Una giornata a San Giovanni Rotondo, patria spirituale di Padre Pio

“Vi raccomando vivamente la santa semplicità.”
Padre Pio

Non sono credente, almeno non secondo i dettami e le consuetudini della Chiesa Cattolica. Ma, da buon curioso, ho accettato di buon grado l’opportunità di una visita a San Giovanni Rotondo, ameno paesello ai piedi del Gargano e patria spirituale di Padre Pio, al secolo Francesco Forgione, nato il 25 maggio 1887 a Pietrelcina ed uno dei santi più venerati (e presenti, sotto forma di statua o immagine) negli ultimi anni a questa parte.

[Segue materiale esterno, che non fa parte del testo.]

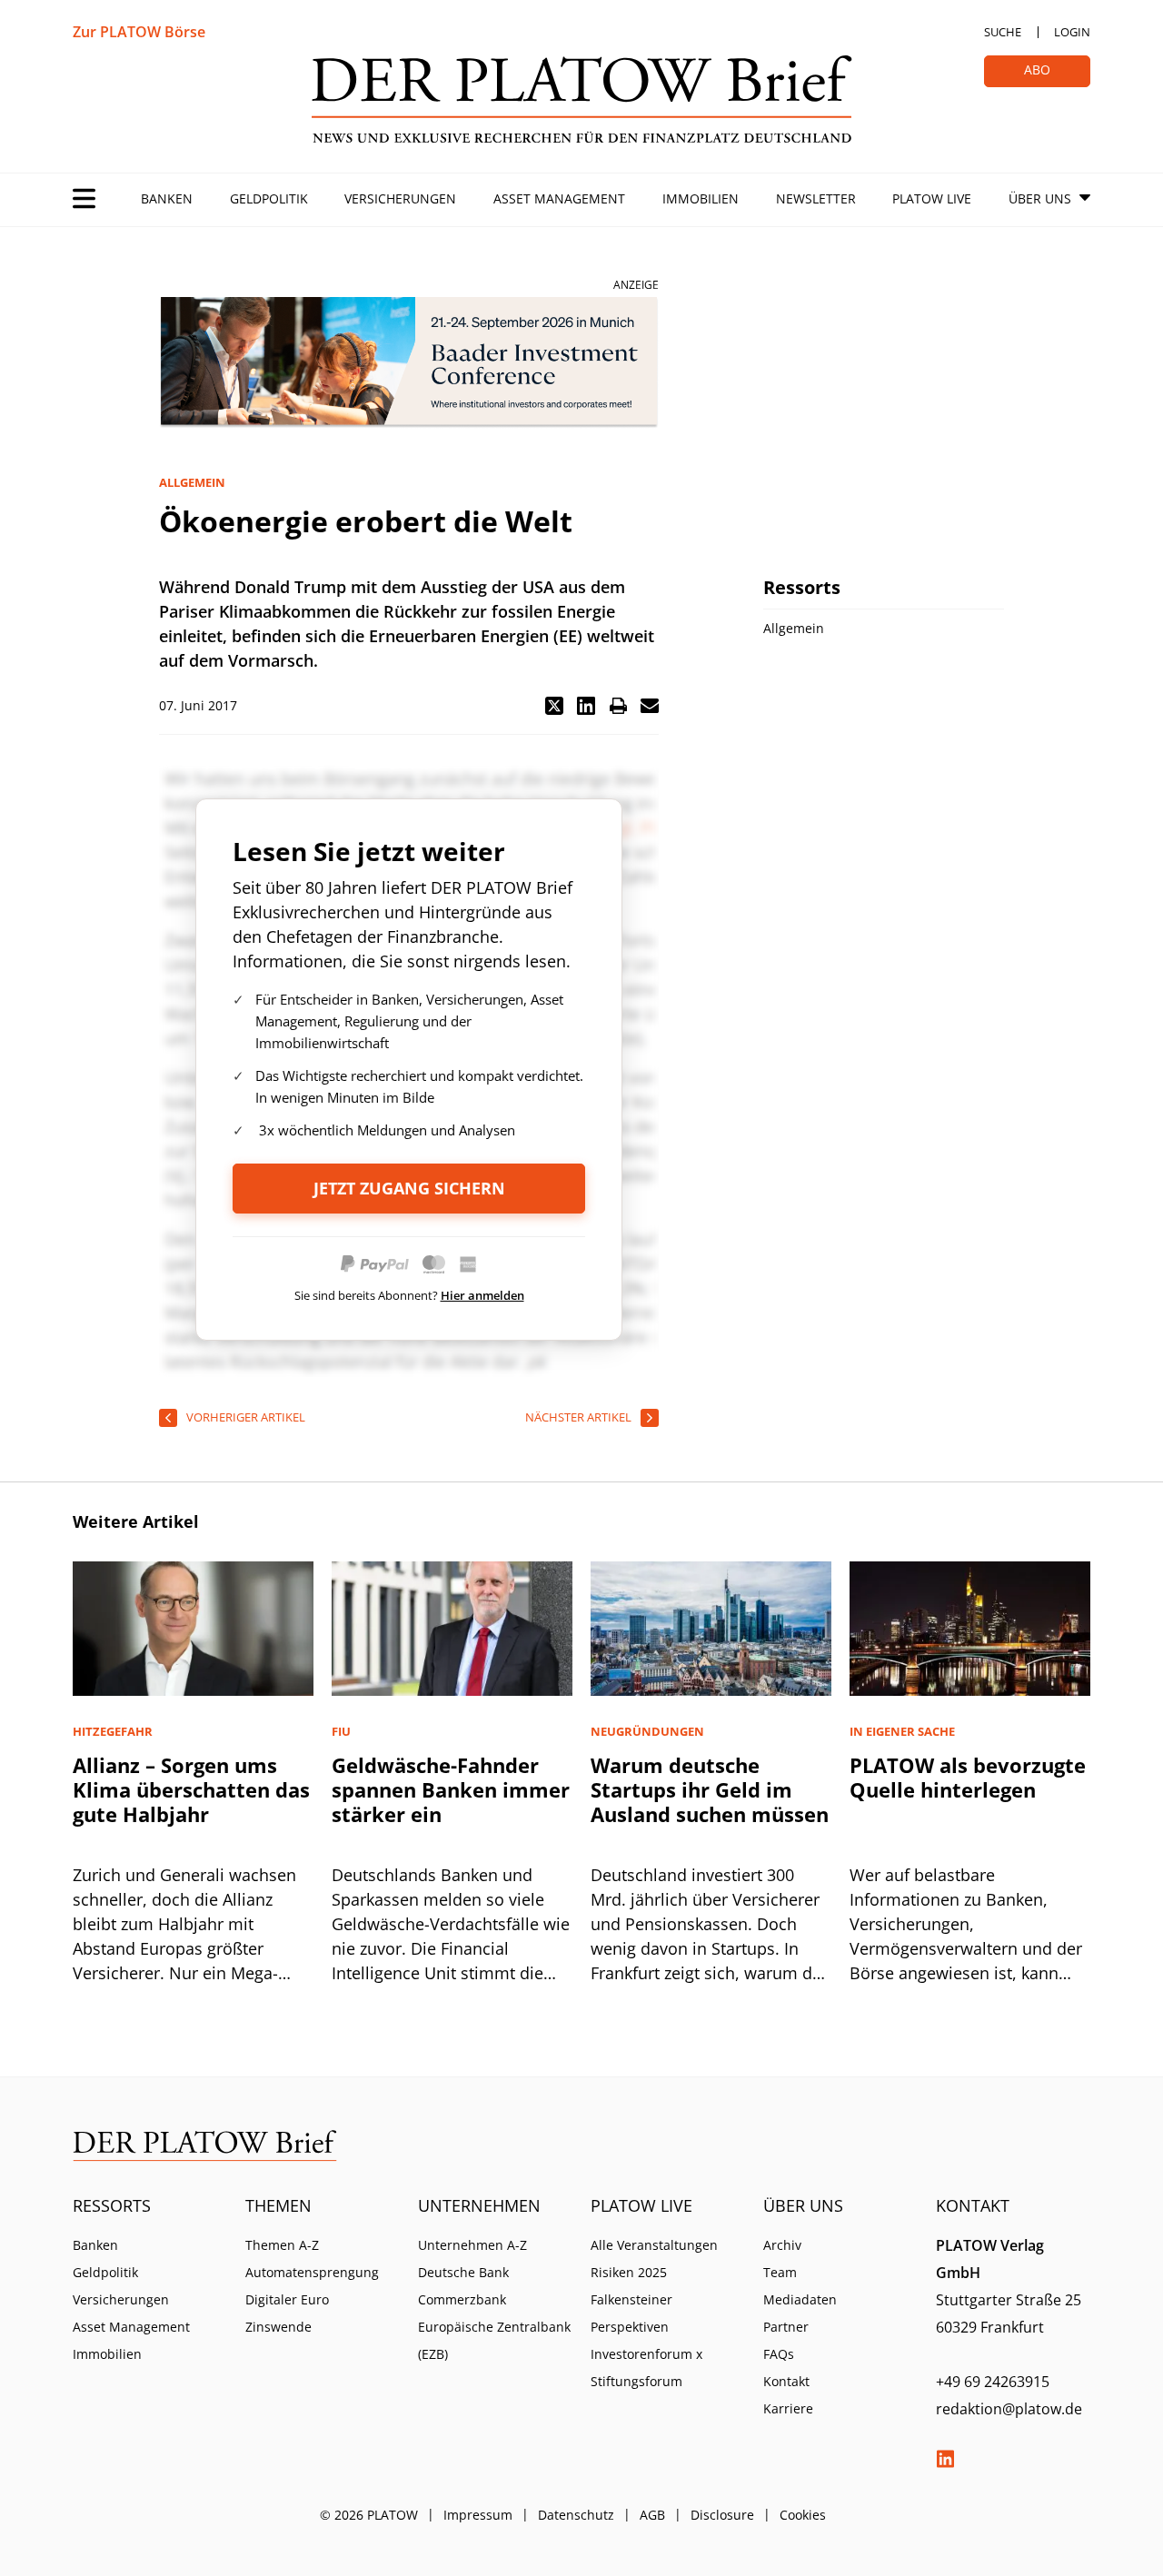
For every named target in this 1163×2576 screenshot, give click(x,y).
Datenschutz (576, 2514)
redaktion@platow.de (1009, 2409)
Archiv (782, 2245)
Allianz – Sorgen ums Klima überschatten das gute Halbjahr (191, 1789)
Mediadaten (800, 2299)
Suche (1002, 32)
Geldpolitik (269, 198)
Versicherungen (400, 198)
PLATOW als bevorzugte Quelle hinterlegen (968, 1777)
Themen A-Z (282, 2245)
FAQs (778, 2354)
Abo (1037, 69)
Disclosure (722, 2514)
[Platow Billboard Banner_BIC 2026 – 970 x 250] (409, 363)
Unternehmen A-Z (472, 2245)
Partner (786, 2326)
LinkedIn (945, 2459)
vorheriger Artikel (245, 1417)
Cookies (803, 2514)
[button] (554, 706)
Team (780, 2272)
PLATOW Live (931, 198)
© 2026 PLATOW (369, 2514)
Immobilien (700, 198)
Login (1072, 32)
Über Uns (1040, 198)
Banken (167, 198)
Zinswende (278, 2326)
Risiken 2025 (629, 2272)
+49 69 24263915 (992, 2382)
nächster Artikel (578, 1417)
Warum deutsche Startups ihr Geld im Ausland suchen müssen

Ero curioso di vedere una delle mete spirituali più importanti, in Italia, della Chiesa Cattolica e di passeggiare in mezzo alla folla di fedeli che quotidianamente invadono i locali e le strade del Santuario eretto dai Frati Minori Cappuccini di San Giovanni Rotondo. Ho ovviamente scattato alcune foto, nel rispetto del luogo e dei suoi visitatori, cercando però di cogliere il più possibile, con oggettività, lo spirito del posto.

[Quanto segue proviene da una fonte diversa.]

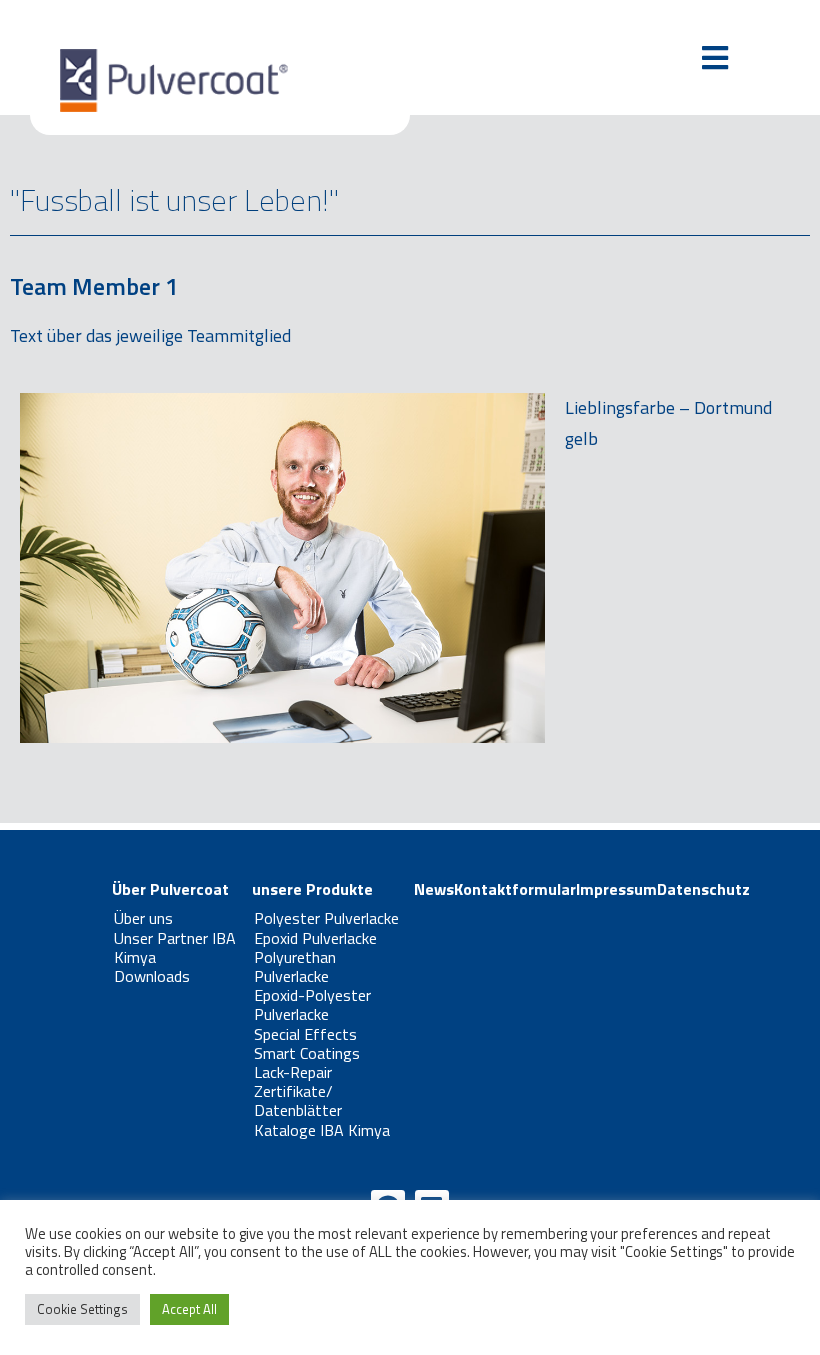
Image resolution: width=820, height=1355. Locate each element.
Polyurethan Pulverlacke (295, 966)
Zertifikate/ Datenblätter (298, 1100)
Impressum (616, 889)
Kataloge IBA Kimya (322, 1130)
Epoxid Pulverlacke (315, 938)
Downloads (152, 976)
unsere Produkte (312, 889)
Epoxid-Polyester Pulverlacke (312, 1004)
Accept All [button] (189, 1309)
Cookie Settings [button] (82, 1309)
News (434, 889)
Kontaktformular (515, 889)
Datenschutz (703, 889)
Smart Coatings (307, 1053)
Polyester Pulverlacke (326, 918)
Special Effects (305, 1034)
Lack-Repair (293, 1072)
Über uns (143, 918)
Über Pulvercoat (170, 889)
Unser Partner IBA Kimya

Forse non tutti apprezzeranno o condivideranno le mie parole: l’argomento è molto particolare e qualcuno potrebbe addirittura sentirsi offeso da quella che è, semplicemente, la mia opinione sul luogo e le impressioni che ne ho colto durante la mia visita.

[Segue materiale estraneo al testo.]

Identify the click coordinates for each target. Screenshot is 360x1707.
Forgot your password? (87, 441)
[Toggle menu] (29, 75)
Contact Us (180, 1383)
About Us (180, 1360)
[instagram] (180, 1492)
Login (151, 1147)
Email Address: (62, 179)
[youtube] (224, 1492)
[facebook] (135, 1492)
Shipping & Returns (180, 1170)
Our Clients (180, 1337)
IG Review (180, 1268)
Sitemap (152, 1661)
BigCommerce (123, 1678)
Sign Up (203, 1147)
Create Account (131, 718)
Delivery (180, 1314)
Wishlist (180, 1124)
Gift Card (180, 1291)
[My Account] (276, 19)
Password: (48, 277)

Iniziamo con i doverosi e dovuti distinguo tra due realtà talvolta sovrapposte: la parte commerciale, che sfrutta in maniera talvolta esagerata e sbracatamente squallida l’immagine del Santo, da quella religiosa. Non parlo, ovviamente, solo delle bancarelle che vendono paccottiglia cinese fuori dall’area religiosa ma anche delle continue e per nulla sommesse richieste di denaro che si trovano all’interno del santuario. Si va dal santino plastificato, dietro ovviamente l’inserimento dell’obolo in apposita fessura, all’offerta -con gioia- per la casa di riposo per parroci il cui cantiere è -attualmente- fermo per mancanza di fondi. Per non parlare di tutto l’indotto, dai ristoranti al parcheggio: dall’arrivo a San Giovanni Rotondo in poi è un continuo di offerte di ogni tipo, da cui suggerisco caldamente di rifuggire (la cosa migliore è quella di portarsi il pranzo da casa) con fermezza.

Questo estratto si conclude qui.